Print the records from the line containing "Collapse the 商品中心 sidebar section" through the end of the records, both ends included, reproducing every line exactly. Omit the pictures from your output.

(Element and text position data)
--- begin ---
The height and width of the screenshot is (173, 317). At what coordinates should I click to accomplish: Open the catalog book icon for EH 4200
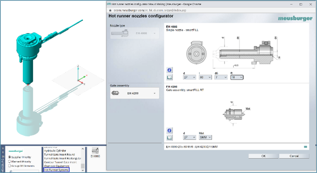pos(169,137)

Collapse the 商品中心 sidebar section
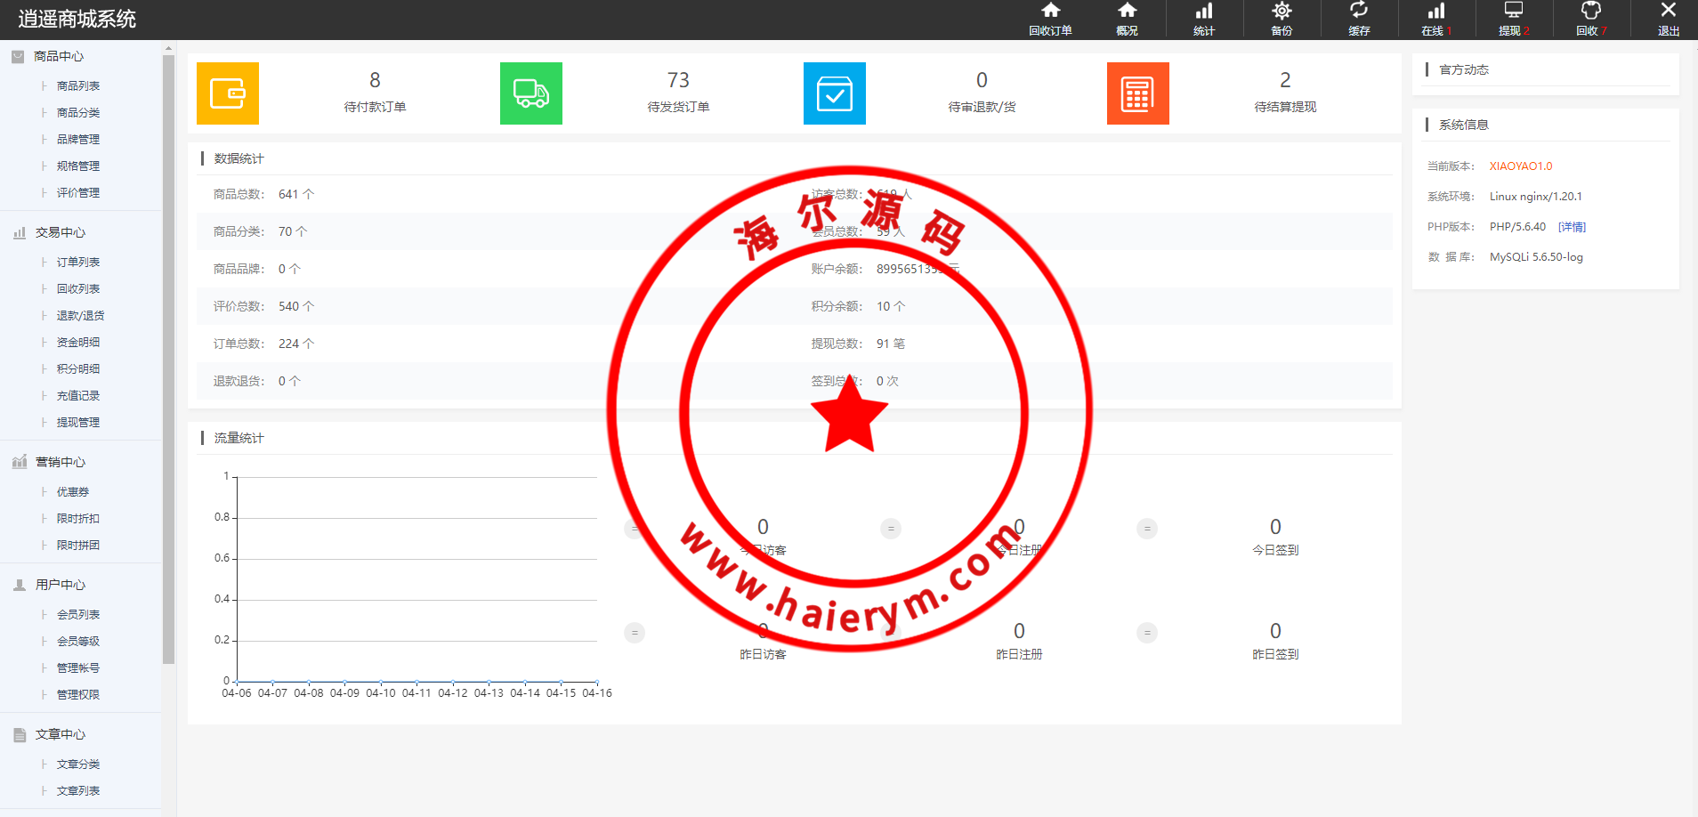(59, 56)
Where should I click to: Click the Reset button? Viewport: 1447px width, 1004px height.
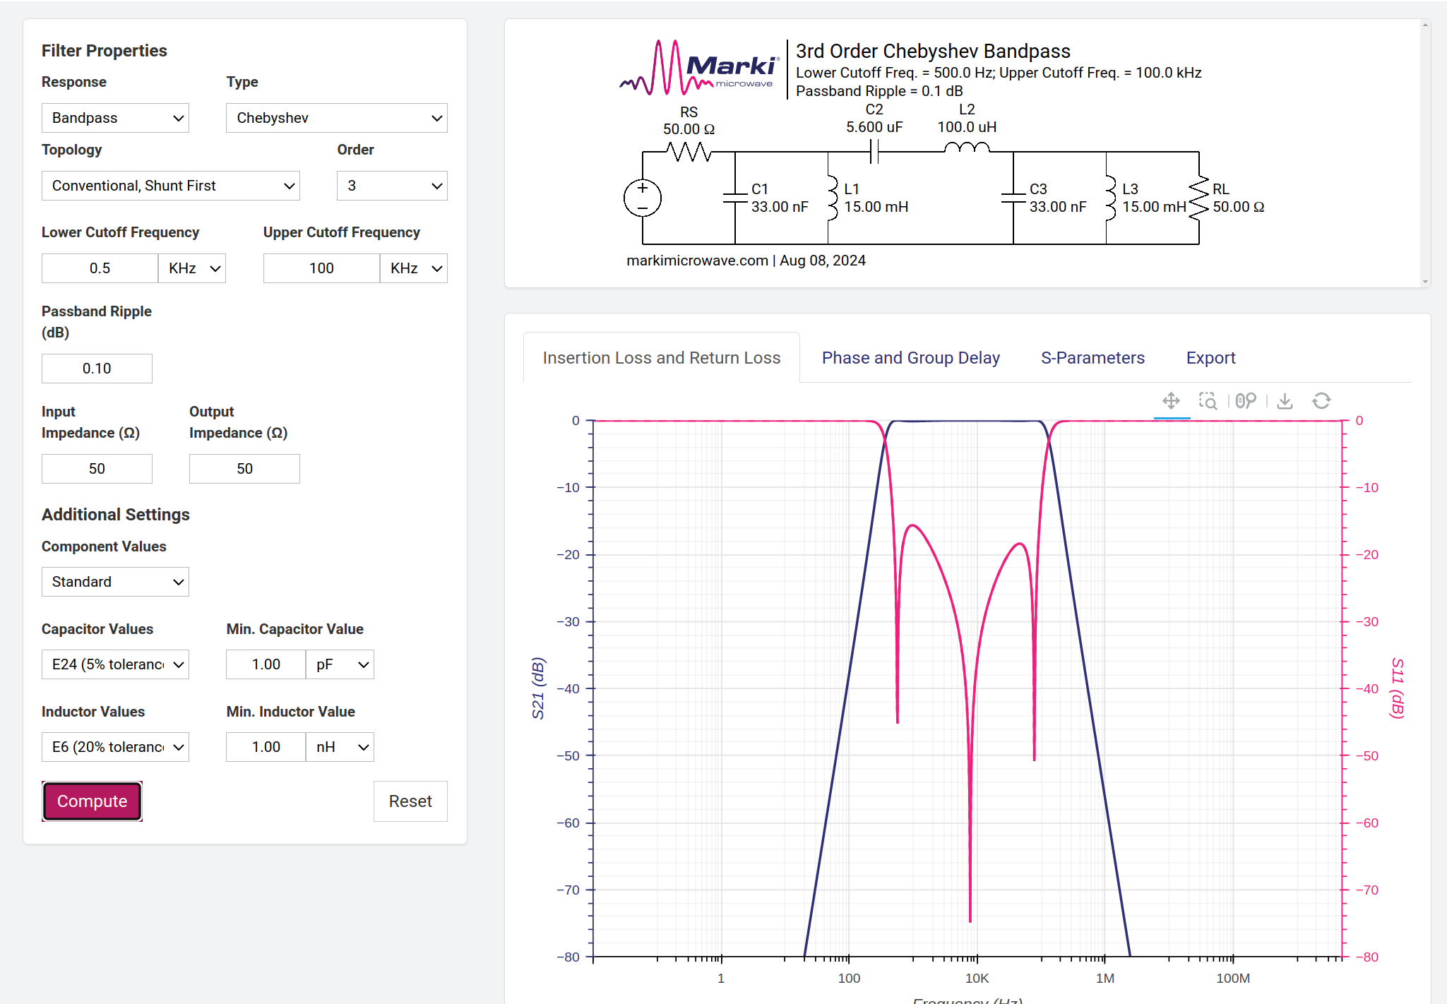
--- end ---
RESULT OF THE TASK:
Collapse the 商品中心 sidebar section
(59, 56)
Where should I click to: Click the Reset button? Viewport: 1447px width, 1004px height.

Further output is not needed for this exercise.